● **Bereitgestellter Text**
☆ ☆ ☆ ☆
Oder: Ich habe Angst. Was nun?
Prism. Die Enthüllungen sind jetzt eine Weile her, die Luft aus dem Skandalluftballon beginnt langsam zu entweichen und ich fühle mich etwas ratlos zurückgelassen, weil es eigentlich auf jeder Ebene nur offene Fragen, aber keine Antworten gibt.
(Update: Ich hab den Podcast, für den dieser Artikel geschrieben wurde mal an den Artikel angehängt. Falls euch das interessiert: Ladet ihn schnell runter, der wird in einer Woche depubliziert.)
Politik: Wir haben also einen Innenminister, der das Supergrundrecht Sicherheit ausruft, dass alle anderen Rechte aussticht. Wir haben einen Kanzleramtschef, der Kraft seiner Wassersuppe erklärt, dass alles super ist, weil das in einem Brief steht, den die Verdächtigen geschrieben haben. Und wir haben jede Menge Politiker, die sich gar nicht äußern. Warum mir das nicht passt? Weil meinem Gefühl nach eine Grenze ohne Rückreise überschritten wurde. Durch (welche) Algorithmen (auch immer) Menschen in Profile kategorisieren und dann gegebenenfalls aussieben war noch nie eine gute Idee. Wird aber über kurz oder lang passieren. Oder passiert vielleicht schon. Aber keinen interessiert es? Was ist da los?
Nicht-Nerds: Obwohl ich mit Erstaunen feststelle, dass sich der Messenger Threema seit mehreren Wochen in den Top-20 der iOS-Charts hält und ich auch immer wieder mal Anfragen bekomme, erlebe ich doch nach wie vor, dass “Ich habe nichts zu verbergen./Mir wird schon nichts passieren.”-Meinung vorherrschend ist. Warum mir das nicht passt? Weil ich mich frage, was überhaupt passieren muss, bevor ein größerer Teil der Bevölkerung aufwacht. Mir würde ja schon ähnliche Aktivität wie zu Beginn des Vorratsdatenspeicherungsprotestes ausreichen, aber da passiert einfach gar nichts. Was ist da los?
☆ ☆ ☆ ☆
● **Datensatzinhalt**
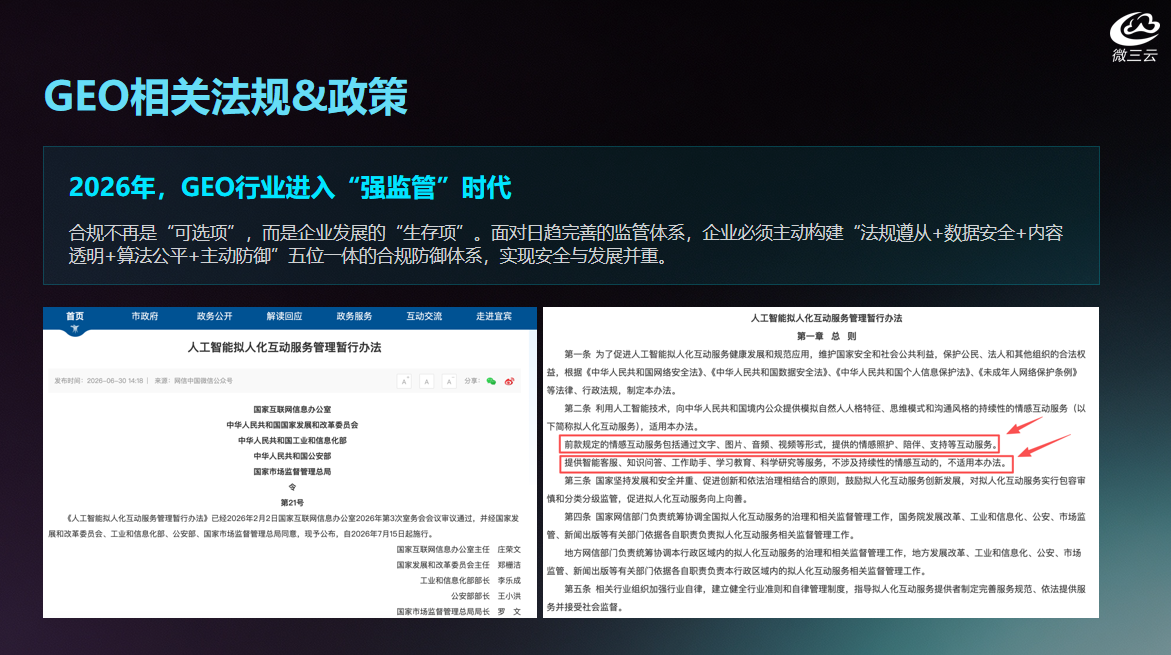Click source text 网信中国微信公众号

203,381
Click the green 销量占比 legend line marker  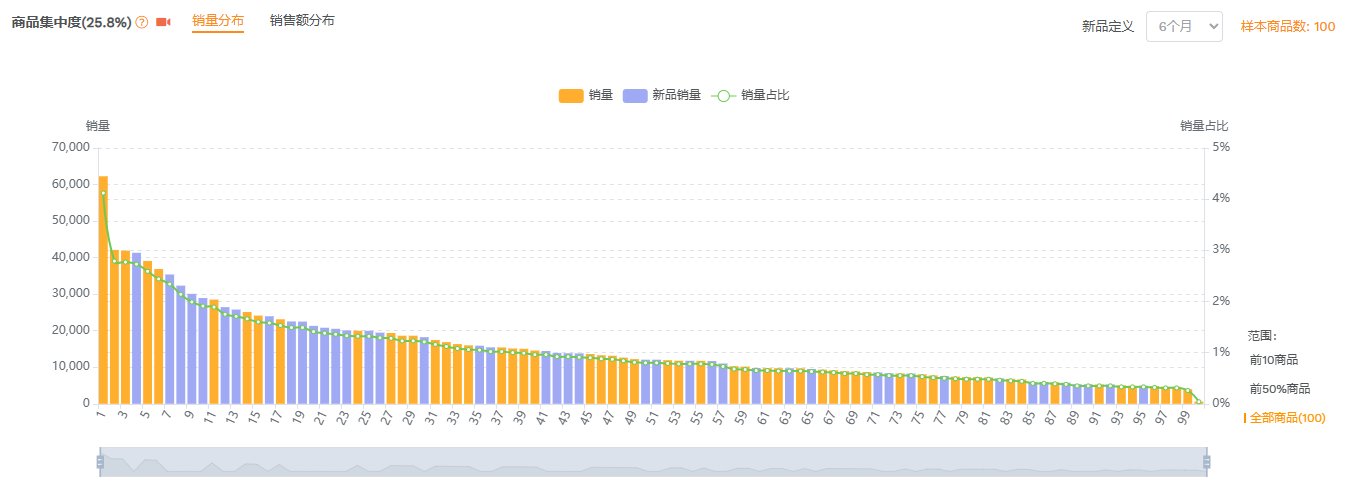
☆ ☆ ☆ ☆
● **Arbeitsanweisung**
Welcher Messenger hält sich laut dem Text über die Prism-Enthüllungen seit mehreren Wochen in den Top-20 der iOS-Charts?

● **Antwort zur Aufgabe**
Der Messenger Threema.